The Bolshevik leadership in 1917 was incredibly vibrant and varied as different members of the committee represented the various strands of worker thought. People tend to forget that Lenin had to argue for hours on end to get his positions adopted… including such crucial issues such as the date of revolution. This is despite the democratic centralism that so many consider as anti-democratic.

If you really want to trace the roots of Stalin&#39;s dictatorship then the anti-factionalism motion at the Tenth Party Congress is a far more tangible cause for the breakdown of democracy.

Led Zeppelin
7th August 2006, 15:47
Originally posted by LSD
"Democratic" centralism is a contradiction in terms. In theory, it&#39;s a "military like" way of organizing working people; in reality, it&#39;s a rationalization for one-man despotism.
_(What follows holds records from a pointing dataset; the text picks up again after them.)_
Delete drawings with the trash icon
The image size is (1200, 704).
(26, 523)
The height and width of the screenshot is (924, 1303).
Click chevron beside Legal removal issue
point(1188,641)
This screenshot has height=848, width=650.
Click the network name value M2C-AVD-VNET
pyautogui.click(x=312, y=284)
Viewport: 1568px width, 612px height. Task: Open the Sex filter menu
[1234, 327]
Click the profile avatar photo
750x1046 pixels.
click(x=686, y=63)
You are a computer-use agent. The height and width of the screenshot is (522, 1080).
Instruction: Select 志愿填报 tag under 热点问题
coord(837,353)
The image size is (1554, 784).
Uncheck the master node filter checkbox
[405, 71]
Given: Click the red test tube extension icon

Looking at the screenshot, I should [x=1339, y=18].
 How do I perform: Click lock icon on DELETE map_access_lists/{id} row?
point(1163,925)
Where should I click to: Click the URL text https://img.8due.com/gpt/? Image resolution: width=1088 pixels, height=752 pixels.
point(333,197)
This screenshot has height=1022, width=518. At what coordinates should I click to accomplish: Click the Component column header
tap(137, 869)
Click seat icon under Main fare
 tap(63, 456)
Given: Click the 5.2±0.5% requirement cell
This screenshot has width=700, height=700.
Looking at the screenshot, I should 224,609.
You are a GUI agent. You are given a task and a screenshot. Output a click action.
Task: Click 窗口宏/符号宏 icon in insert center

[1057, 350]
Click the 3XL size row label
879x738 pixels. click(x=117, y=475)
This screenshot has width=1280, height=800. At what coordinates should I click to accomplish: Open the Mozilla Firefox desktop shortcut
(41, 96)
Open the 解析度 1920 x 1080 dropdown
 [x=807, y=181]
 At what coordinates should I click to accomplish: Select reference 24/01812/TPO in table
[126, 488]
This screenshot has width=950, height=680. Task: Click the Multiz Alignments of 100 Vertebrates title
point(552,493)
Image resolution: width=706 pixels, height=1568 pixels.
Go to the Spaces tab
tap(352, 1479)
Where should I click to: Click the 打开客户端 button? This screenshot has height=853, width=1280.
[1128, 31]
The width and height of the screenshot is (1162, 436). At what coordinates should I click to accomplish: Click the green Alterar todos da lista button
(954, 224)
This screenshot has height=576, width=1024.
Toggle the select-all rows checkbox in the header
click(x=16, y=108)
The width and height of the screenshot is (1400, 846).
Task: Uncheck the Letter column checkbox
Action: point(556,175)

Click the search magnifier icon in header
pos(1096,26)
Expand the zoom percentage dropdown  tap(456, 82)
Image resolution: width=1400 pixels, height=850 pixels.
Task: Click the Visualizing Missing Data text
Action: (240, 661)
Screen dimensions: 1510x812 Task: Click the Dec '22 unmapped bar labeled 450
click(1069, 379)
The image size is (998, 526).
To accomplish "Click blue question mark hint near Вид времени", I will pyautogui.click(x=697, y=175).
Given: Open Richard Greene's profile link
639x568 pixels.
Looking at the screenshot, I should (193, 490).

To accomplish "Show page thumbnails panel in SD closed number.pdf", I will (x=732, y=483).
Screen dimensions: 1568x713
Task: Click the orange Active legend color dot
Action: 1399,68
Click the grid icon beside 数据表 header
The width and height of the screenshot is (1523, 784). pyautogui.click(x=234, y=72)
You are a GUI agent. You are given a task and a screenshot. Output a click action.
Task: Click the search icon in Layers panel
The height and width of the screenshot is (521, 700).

It is certainly not a contradiction in terms. You say that in reality it is rationalization for one-man despotism, but that "in theory it is a "military like" way of organizing working people".

I don&#39;t understand how what democratic centralism is in theory is not what it is in reality...please explain how the theory of a concept can differ from its use in practice if the theory is not revised (a better word would be perverted)?

You can&#39;t explain it. Therefore you have to agree that what democratic centralism became under Stalin was not what it was under Lenin, i.e., the theory was perverted to become the reality you accurately described as rationalization for one-man despotism.

I support the former (original) theory. You use the latter (perverted) theory as proof of the failure of the former, sorry but it doesn&#39;t work that way.


Hell, even the word "Bolshevik" is a misnomer, a claim of "majority" that never really existed.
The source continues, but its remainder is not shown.